What is the iPhone of healthcare delivery? Democrats won’t let you find out. Obamacare goes all in on the Blackberry, which is going the way of the Commodore 64. Earlier this year, shortly after the CBO announced that Obamacare’s ten-year rolling cost window had doubled, CEO Thorsten Heins of Research in Motion Ltd., the makers of the Blackberry, indicated a major strategic redirect to pull away from direct consumer markets to focus its efforts in the niche market of ‘enterprise users.’
‘Enterprise users’ are corporate representatives buying a product for their employees, i.e. with their own money for someone else, incentivizing cost reduction but not quality. IPhones and Android devices, products consumers buy for themselves with their own money, elbowed Blackberries out of the personal consumer market. Without the incentive to innovate, Blackberries fell far behind in quality, and the newer technologies, competing in both cost and quality, lapped the once ubiquitous product. RBC Capital Markets analyst Mike Abramsky said Research in Motion Ltd. “may have lost too much momentum to recover.” In the three months since this comment, RIM’s stock has dropped fifty percent.
Have current forms of health insurance and healthcare delivery lost too much momentum to recover? If tax treatment were equalized and regulatory burden relieved, we would see government and employer-provided health insurance go the way of the Blackberry – as a niche option for a niche market. Employer-provided health insurance is closer to the Blackberry model, but government healthcare funding, put on steroids by Obamacare, is even more inefficient.
Government healthcare programs exist in a culture that is tenably linked to quality concerns by electoral means (a link that Obamacare has mangled with its labyrinth of unaccountable bureaucracies), but not at all to cost concerns, permitting the current structural cost escalators, which include Medicare’s fee-for-service and Medicaid’s federal cost-matching, to spiral out of control. Thus, quality deteriorates, costs explode, and the product is crippled. On this scale, using someone else’s money to buy something for someone else will always lead to these results.
Despite these obstacles, innovations continue, such as eICUs for critical care shortages, cancer drugs like vemurafenib, and information-sharing through report cards for doctors and hospitals. However, are we settling for Blackberries when we could be surfing the net on iPhones and iPads? Blackberry was a wonder and revolution when it hit the markets. Yet in ten years, the space of a CBO cost estimate, something better replaced it.
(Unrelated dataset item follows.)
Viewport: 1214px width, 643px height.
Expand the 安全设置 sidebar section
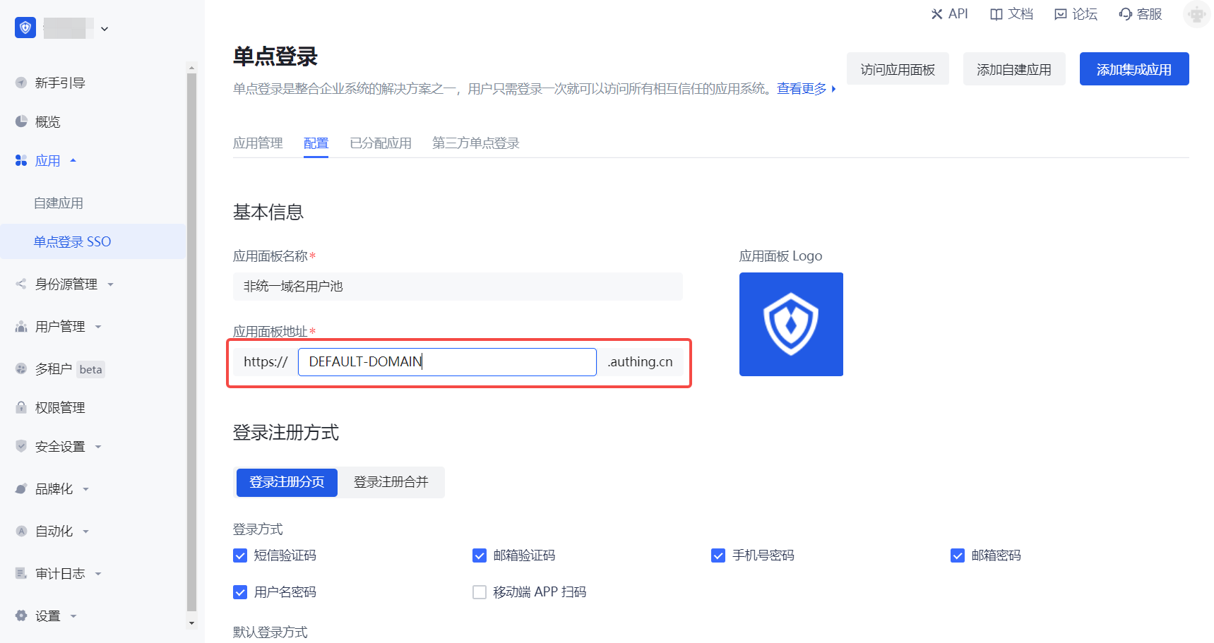(60, 447)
In a world where FedEx, DHL, UPS, and email coexist with the Post Office, and wireless devices coexist with landline home telephones, why can’t innovative healthcare insurance and delivery models coexist with a federally funded healthcare safety net?
Ham-handed, one-size-fits-all regulation of the private market prevents this. Cadillac-level coverage, and thus Cadillac-level cost, is a ubiquitous mandate. Rather than adjusting the regulatory structure to allow for and encourage innovation in efficiency, Obamacare boxes the entire healthcare industry into another utility, demanding ever-exorbitant funding mechanisms to make it happen. The result is fiscal recklessness supplemented by the Fed’s printing presses, China’s indulgence, and stolen value from yet-to-be born Americans.
The United States of America can still innovate. We’re still penetrating the Frontier. This past spring, movie-producer James Cameron touched the deepest part of the ocean. Virgin Galactic is taking requests to shoot tourists into subspace. Google, Verizon, Facebook, and Apple have revolutionized the country’s social fabric and information technologies. All this happened while NASA retired the space shuttle, e-books shut down bookstores, and smartphones usurped the Blackberry.
Without heavy-handed government regulation or massive federal funding, private industry has conquered sea, space, and technology. Where could healthcare go if government got out of the way?